■ Task brief ■
Reproduce the entries below verbatim, from the line containing "Given: Click the Базовый: label text" through the line containing "pyautogui.click(x=1047, y=276)", including both of those lines.
Start Given records
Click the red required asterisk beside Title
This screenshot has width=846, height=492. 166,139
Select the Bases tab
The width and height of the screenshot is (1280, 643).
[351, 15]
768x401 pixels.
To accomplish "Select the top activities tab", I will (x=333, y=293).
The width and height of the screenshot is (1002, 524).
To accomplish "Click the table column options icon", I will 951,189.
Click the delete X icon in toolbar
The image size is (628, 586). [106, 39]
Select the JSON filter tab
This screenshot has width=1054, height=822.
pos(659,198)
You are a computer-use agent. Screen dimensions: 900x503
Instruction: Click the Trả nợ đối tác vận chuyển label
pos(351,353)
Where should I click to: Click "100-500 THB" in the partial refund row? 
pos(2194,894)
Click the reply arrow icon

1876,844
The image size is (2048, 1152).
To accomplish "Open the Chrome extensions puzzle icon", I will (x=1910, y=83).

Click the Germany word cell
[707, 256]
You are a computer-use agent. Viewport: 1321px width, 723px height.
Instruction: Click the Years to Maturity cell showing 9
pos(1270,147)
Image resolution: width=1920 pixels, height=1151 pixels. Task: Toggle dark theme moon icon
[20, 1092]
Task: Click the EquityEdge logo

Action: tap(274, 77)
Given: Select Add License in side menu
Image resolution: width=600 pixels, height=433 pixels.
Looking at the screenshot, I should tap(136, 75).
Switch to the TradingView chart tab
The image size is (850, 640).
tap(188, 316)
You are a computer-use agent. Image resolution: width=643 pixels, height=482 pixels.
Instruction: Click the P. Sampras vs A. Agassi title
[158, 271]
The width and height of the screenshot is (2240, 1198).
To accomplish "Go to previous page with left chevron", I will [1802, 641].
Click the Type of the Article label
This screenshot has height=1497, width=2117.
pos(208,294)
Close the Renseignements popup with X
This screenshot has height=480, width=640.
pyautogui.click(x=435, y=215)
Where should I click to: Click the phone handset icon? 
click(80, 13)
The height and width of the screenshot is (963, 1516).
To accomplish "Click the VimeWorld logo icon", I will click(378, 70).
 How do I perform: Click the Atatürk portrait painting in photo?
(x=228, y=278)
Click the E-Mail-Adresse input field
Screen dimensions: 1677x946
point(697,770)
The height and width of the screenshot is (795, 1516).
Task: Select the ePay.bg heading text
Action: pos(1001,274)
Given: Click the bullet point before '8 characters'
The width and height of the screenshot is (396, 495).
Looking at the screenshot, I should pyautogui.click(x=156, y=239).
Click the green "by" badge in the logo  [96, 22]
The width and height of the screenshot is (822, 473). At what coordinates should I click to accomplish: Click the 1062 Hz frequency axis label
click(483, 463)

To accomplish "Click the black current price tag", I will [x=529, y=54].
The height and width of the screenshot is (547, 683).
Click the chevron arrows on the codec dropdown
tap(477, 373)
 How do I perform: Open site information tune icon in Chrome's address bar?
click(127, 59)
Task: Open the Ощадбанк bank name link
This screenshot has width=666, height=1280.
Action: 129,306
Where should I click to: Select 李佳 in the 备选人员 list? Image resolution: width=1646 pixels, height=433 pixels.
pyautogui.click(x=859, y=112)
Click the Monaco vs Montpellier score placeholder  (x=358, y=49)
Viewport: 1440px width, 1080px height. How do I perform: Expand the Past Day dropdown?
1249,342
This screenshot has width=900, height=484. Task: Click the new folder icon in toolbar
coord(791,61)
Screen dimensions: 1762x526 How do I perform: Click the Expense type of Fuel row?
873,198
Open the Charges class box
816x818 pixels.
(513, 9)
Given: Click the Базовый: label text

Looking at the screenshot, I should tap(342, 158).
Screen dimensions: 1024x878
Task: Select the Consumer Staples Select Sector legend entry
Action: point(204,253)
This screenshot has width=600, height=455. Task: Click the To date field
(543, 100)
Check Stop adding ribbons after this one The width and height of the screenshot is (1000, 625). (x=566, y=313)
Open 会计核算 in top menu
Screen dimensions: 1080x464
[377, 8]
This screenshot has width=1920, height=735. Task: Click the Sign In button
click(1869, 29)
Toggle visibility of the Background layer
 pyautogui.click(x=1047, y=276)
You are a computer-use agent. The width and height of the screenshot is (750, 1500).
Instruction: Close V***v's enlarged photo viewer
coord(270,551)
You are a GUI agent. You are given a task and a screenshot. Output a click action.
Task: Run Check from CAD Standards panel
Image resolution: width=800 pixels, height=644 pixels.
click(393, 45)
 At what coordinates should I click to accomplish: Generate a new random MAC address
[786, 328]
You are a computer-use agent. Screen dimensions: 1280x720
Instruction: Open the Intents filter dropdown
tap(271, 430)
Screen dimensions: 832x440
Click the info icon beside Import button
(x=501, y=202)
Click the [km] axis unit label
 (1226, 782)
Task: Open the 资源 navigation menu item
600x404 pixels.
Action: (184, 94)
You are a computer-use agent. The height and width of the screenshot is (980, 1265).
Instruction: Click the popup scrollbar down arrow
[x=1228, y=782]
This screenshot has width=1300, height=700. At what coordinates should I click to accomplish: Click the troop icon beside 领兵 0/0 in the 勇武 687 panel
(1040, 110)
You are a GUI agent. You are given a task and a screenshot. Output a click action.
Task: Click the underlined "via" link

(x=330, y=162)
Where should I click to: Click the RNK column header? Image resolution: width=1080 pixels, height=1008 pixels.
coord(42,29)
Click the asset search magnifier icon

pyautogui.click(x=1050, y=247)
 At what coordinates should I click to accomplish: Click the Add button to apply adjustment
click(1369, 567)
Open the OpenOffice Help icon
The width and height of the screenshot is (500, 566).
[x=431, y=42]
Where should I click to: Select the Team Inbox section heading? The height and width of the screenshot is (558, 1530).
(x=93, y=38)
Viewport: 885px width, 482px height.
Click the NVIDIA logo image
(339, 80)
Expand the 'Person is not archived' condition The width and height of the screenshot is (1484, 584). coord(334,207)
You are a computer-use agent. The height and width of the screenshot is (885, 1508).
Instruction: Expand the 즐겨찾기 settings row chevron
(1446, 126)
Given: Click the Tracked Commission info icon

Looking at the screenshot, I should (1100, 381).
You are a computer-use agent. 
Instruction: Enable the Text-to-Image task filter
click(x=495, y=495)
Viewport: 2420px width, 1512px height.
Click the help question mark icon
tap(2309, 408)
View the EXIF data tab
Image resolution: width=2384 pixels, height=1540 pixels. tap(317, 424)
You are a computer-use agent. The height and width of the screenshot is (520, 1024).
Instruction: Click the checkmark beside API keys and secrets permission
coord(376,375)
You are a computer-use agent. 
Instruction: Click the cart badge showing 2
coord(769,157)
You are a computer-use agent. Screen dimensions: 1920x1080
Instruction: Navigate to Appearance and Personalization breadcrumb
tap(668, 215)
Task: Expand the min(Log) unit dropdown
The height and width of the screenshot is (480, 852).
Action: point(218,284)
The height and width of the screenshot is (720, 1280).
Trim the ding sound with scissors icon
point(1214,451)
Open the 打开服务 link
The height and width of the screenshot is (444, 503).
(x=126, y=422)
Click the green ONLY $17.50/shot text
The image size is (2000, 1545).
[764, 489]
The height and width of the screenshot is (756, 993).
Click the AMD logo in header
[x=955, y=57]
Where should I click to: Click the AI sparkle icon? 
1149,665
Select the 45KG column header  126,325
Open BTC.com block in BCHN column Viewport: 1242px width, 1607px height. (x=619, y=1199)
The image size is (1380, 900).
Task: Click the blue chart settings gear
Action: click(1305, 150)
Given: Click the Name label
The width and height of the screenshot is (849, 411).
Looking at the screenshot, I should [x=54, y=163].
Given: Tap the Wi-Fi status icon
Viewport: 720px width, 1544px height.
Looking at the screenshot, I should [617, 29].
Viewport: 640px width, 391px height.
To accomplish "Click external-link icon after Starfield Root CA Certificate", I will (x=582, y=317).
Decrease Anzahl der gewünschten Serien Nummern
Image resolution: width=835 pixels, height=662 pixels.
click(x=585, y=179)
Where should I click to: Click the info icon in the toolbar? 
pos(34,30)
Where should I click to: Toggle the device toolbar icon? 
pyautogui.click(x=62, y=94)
End Given records
■ Exercise answer ■
Given: Click the Базовый: label text

Looking at the screenshot, I should tap(342, 158).
Screen dimensions: 1024x878
Task: Select the Consumer Staples Select Sector legend entry
Action: point(204,253)
This screenshot has width=600, height=455. Task: Click the To date field
(543, 100)
Check Stop adding ribbons after this one The width and height of the screenshot is (1000, 625). (x=566, y=313)
Open 会计核算 in top menu
Screen dimensions: 1080x464
[377, 8]
This screenshot has width=1920, height=735. Task: Click the Sign In button
click(1869, 29)
Toggle visibility of the Background layer
 pyautogui.click(x=1047, y=276)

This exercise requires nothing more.